If you aren't washing anything I don't think you would gain much by sloping everything. And it is much easier to go for flat concrete than to try get a slope to be consistent.

If you are looking at it primarily for a semi or tractor snowblower type stuff I would be tempted to put the drain more to one side. I know in our case we have several long term projects that always take longer than projected. With the drain in the middle it means the long term stuff needs to be mobile or parked where the drain isn't. If it were off to the side I think we would have more useable space. Combines probably warrant a wider sloped area but squeegees work pretty good for any escapes.

If you are doing lots of wheel/ball joint/brake work I would plan a spot for a lift. Cheap to prep for before you pour. Looking at adding one now and with a sloped floor and floor heat to boot it makes it more difficult. I'm fairly young but getting up and down from the creeper or mechanic seat all day to grab different tools gets old.
My shop is not real large, so was thinking about a small fixed work bench area and then a series of mobile work benches and rolling tool boxes.

It seems that every shop has that one slow project that is awaiting parts and in the way.
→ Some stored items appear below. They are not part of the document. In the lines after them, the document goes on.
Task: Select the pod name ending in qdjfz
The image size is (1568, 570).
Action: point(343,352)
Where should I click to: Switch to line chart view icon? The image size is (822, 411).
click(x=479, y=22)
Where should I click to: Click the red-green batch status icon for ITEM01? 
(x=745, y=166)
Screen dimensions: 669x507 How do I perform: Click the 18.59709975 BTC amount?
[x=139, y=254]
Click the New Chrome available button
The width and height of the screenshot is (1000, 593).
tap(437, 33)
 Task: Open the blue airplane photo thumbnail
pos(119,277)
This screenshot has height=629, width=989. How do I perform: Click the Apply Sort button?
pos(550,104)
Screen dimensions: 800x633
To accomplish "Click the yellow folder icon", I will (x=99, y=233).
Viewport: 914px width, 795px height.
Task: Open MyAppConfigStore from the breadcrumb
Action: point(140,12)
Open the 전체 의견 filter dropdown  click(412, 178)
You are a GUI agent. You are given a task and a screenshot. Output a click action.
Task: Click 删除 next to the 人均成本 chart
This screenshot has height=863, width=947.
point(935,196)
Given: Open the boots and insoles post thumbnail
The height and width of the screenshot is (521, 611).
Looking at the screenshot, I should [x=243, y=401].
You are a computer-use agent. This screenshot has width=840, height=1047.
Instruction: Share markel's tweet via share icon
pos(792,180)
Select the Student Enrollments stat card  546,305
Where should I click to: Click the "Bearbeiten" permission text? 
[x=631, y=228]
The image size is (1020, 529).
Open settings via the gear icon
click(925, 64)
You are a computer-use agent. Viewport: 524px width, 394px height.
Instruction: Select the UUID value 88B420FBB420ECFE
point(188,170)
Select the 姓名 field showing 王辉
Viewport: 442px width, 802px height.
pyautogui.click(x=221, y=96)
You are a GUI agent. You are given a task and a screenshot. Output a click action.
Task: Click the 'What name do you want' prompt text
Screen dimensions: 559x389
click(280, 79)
I don't plan to pull motors or transmissions or do any ball joint/suspension work. Maybe 1x per year for new brake pads/rotors on a pickup truck. Mainly tires and oil changes for my vehicle service work. I did look into a 4 post lift and actually tried to lay it out in my 40x100 building and it takes up a lot of room. Part of me thinks they would be great, and the other part says waste of space. I am mainly looking for a shop for service of combines, sprayer, tractors, grain trucks and trailers, augers, etc. Not so much vehicle repair. And possibly leave my snow removal tractor in so it is warm and ready to go.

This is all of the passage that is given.